Is Piketty right? In one of its quarterly polls of economists, the University of Chicago’s Institute on Global Management asked if r > g has been the most powerful force pushing towards greater income inequality since the 1970s. Pretty much everyone said no. Take that, Piketty!

But wait. As Matt Yglesias says, this isn’t evidence that Piketty is wrong. Quite the contrary: it’s evidence that hardly anyone has actually read his book. You see, Piketty doesn’t say that r > g has been a big driver of income inequality in recent years. He says only that he thinks it will be a big driver in the future.
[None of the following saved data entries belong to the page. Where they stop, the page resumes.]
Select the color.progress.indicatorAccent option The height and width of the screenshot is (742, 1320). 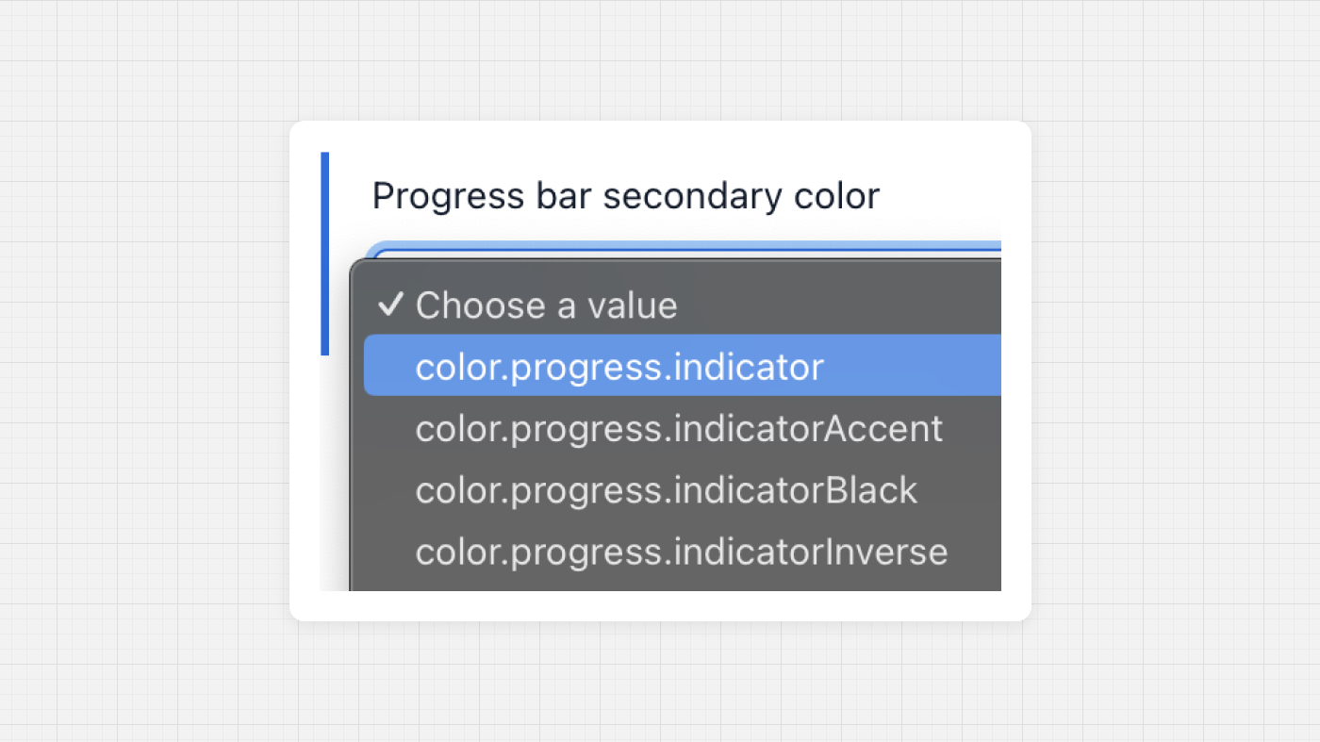678,428
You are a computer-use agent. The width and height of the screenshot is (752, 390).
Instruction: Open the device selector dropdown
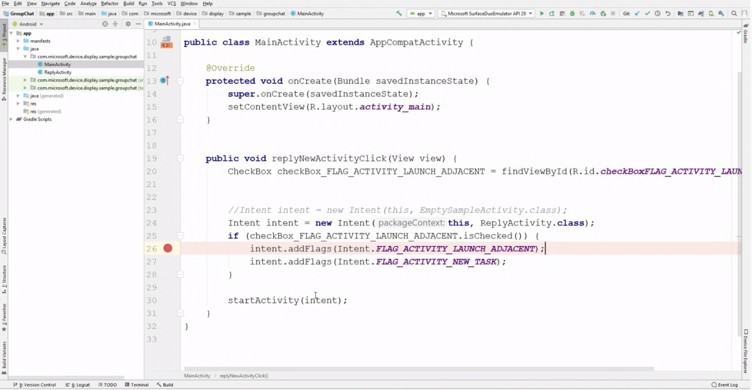point(486,13)
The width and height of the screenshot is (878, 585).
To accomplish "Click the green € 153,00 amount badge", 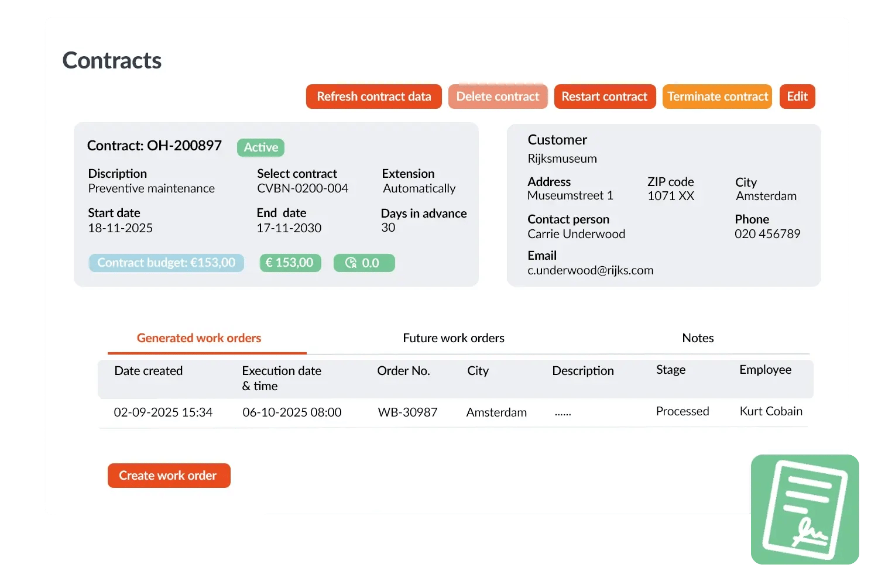I will 290,263.
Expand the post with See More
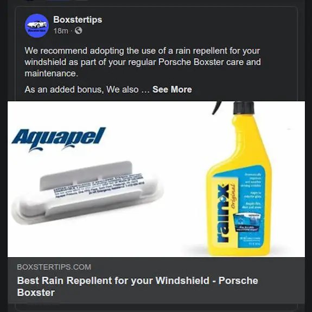The image size is (312, 312). [x=172, y=90]
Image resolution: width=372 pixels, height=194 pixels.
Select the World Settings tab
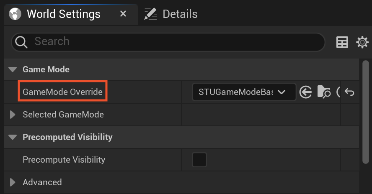(x=64, y=14)
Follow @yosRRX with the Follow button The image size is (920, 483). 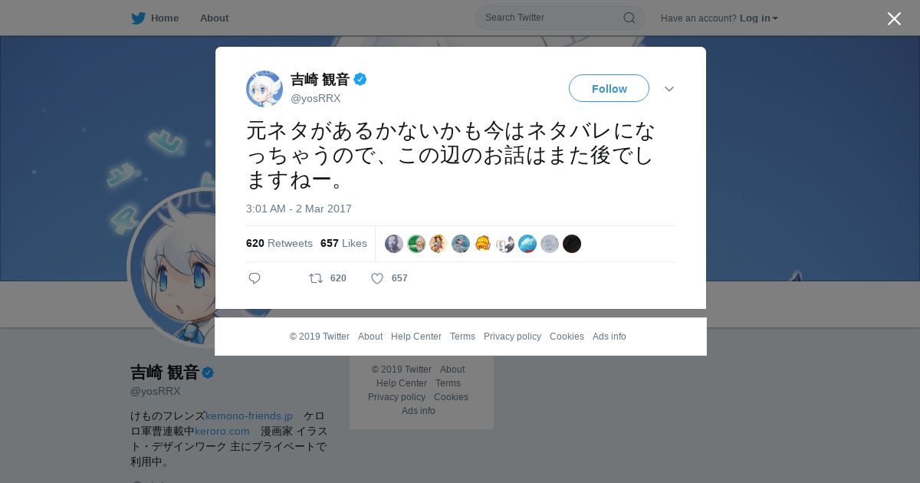coord(609,88)
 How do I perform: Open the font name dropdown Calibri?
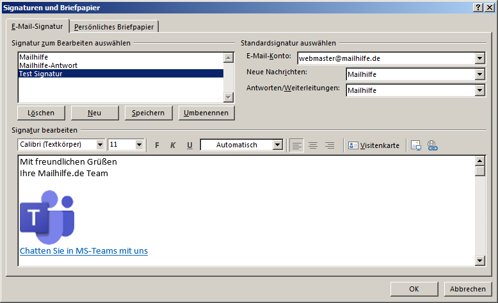tap(100, 145)
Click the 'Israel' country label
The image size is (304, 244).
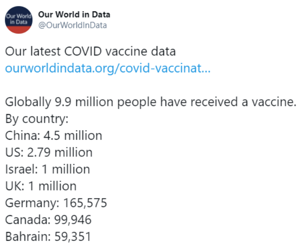pos(19,169)
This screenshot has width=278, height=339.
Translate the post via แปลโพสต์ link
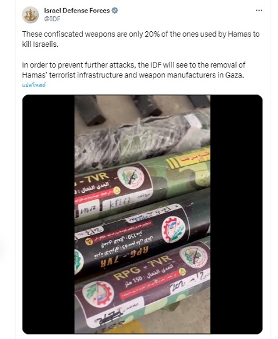pyautogui.click(x=34, y=85)
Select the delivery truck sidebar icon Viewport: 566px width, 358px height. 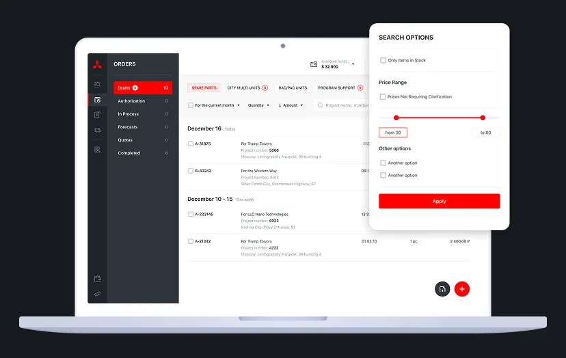point(97,129)
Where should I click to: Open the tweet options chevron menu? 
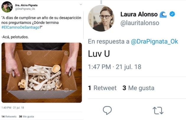click(81, 4)
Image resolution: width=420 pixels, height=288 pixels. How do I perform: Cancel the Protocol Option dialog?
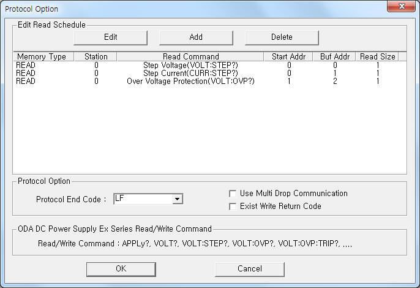coord(250,269)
This is good clean fun as a gotcha. But liberals should understand that it also exposes one of the biggest weaknesses of Piketty’s argument: r > g has been true for centuries, but the rich have not gotten steadily richer over that time. Wealth concentration has stayed roughly the same. Piketty argues that this is likely to change starting around 2050 or so, but this is an inherently iffy forecast since it’s several decades in the future. What’s worse, he bases it mostly on a projection that economic growth (g) is shortly going to suffer an unprecedented fall. This makes his forecast even iffier. Piketty may be right, but projecting growth rates for the second half of the century isn’t something he has any particular expertise in. His guess is no better than anyone else’s.

Beyond that, there are also serious suggestions that Piketty has improperly measured r. What this all means is that (a) Piketty’s measure of r is questionable because he seems to have conflated gross and net returns and (b) his measure of g is questionable because it’s so far in the future. Other than that, r > g is great.

Making fun of misreadings of Piketty’s book may be good sport, but those misreadings unwittingly raise serious questions. A proper reading suggests that—for now, anyway—r > g as a driver of income inequality should continue to be taken with a grain of salt.